What can be done with your DNA – with or without your permission?
At the heart of the controversy – and potentially many more controversies to come – is the notion of ‘informed consent’ about DNA testing. If you donate your blood, for example at a blood bank, and someone then collects a sample from that to do DNA testing; you’re neither informed nor consenting. If you donate blood and sign a release at the blood bank, which states that the blood may be used for DNA experiments (or some such thing) – your consent is clear, but how specific does that release need to be in order to be constitute ‘informed?’
The New York Times has an interesting article Indian Tribe Wins Fight to Limit Research of Its DNA about the case of the Havasupai tribe of Arizona, whose DNA was collected for the express purpose of looking for genes involved in Type II diabetes, but wound up being used for a wide variety of genetic elements. Incensed that their culture and personal mores were assaulted in this way, members of the tribe sued and were recently awarded over $700,000 plus the return of their donated blood samples.
The case represents a difficulty endemic to this kind of research. The technology is improving rapidly. Tests and experiments that were impossible only a decade ago are not only possible now, but in some cases can be performed rapidly. This includes analysis of an entire human genome. Consequently, blood samples and other sources of DNA that were taken for limited purposes a few years ago, suddenly become targets for many more kinds of tests. Some of these can be performed inconspicuously and surreptitiously; and no doubt are, only people never know this to be the case. The Havasupai found out almost by chance. A member of the tribe who was attending the Arizona State University, where the DNA testing was conducted, discovered that research involved far more areas than the originally stated purpose.
But months later, tribe members learned more about the research when a university investigation discovered two dozen published articles based on the blood samples that Dr. Markow had collected. One reported a high degree of inbreeding, a measure that can correspond with a higher susceptibility to disease.
Ms. Tilousi found that offensive. “We say if you do that, a close relative of yours will die,” she said.
Another article, suggesting that the tribe’s ancestors had crossed the frozen Bering Sea to arrive in North America, flew in the face of the tribe’s traditional stories that it had originated in the canyon and was assigned to be its guardian.
Listening to the investigators, Ms.

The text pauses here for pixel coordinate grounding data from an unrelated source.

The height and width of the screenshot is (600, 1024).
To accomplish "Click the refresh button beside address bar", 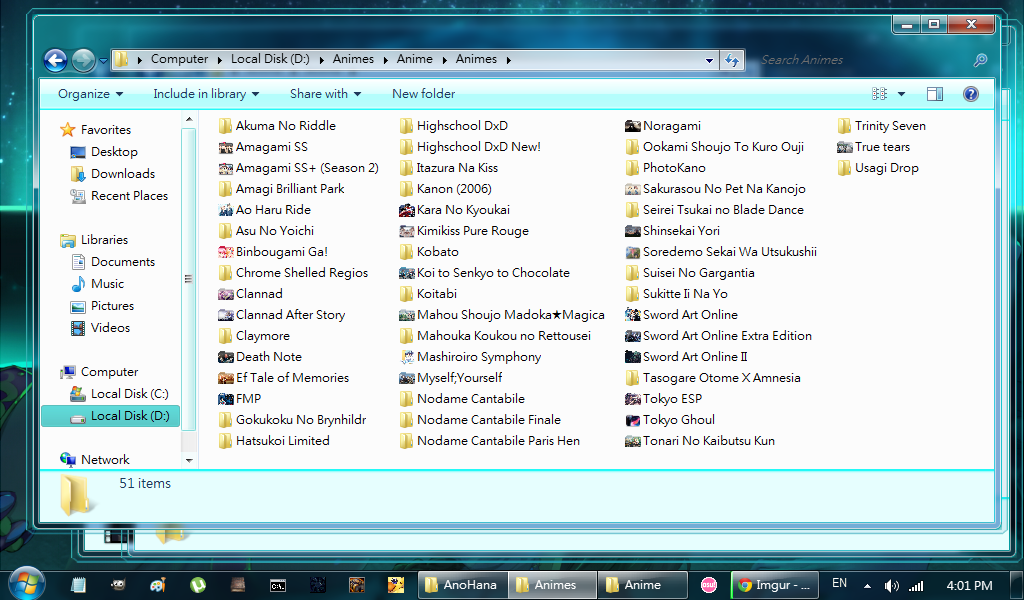I will click(x=732, y=60).
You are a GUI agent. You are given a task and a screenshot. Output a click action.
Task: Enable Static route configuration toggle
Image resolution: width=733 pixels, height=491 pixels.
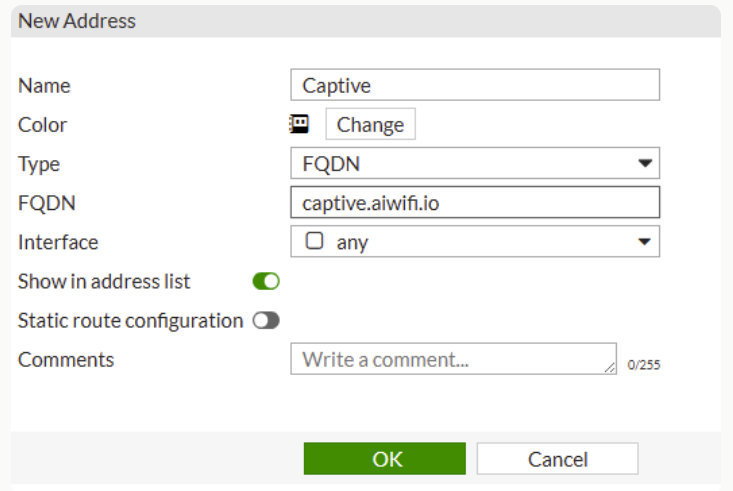click(266, 321)
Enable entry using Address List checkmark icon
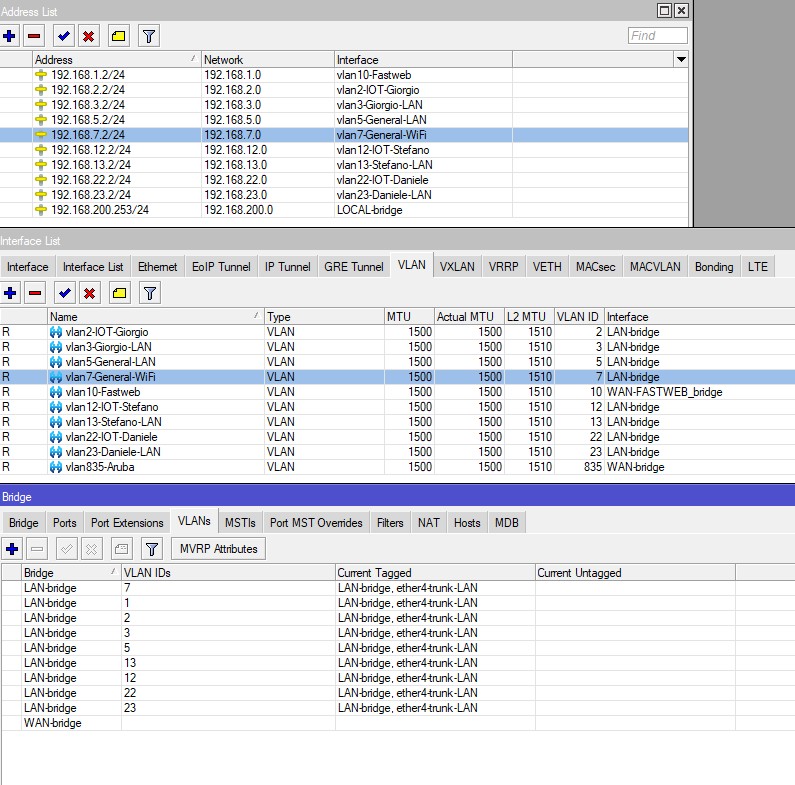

Tilousi felt a surge of anger, she recalled. But in Supai, the initial reaction was more of hurt. Though some Havasupai knew already that their ancestors most likely came from Asia, “when people tell us, ‘No, this is not where you are from,’ and your own blood says so — it is confusing to us,” Rex Tilousi said. “It hurts the elders who have been telling these stories to our grandchildren.”
[Source: New York Times]
There are many aspects to the ownership and rights of individuals regarding their DNA. As SciTechStory covered in Surprise verdict in gene patent case in the United States (and many other countries) companies are allowed to own the patent on specific genes, genes that everyone has, which presumably gives them the right to perform DNA studies on that gene and then use the information for analysis. If you want to know about that specific gene, then you must use that company’s proprietary (read: expensive) analytic procedures. It’s the basis of their business model.
In general, courts in various parts of the world have held that DNA information gathered from an individual – blood sample, hair, epithelial cells – is subject to the individual’s rights. Especially in legal situations, as in arrest for a crime, the taking of samples for DNA must be done explicitly and often with consent, unless otherwise ordered by a court. The ‘informed’ part of it, however, is currently only loosely handled by most legal systems. Police, for example, may take DNA samples but have no clear idea what specific genetic information is going to be used – and, in fact, it may not be the same each time.
It is expected that as DNA analysis becomes increasingly sophisticated, it will become increasingly difficult not only to define and measure what ‘informed’ means, but also to simply carry out the process of informing someone.
What’s likely to happen is the creation of a large ‘gray area’ in the law, which will tend to favor the use of aggregate DNA data (say a blood bank’s entire stock) for almost any kind of DNA analysis and leave the challenges on consent and especially ‘informed’ up to the individual. This is why experts in privacy and personal rights are concerned about the abuse of DNA information collection and its use. It will be very difficult to police and adjudicate.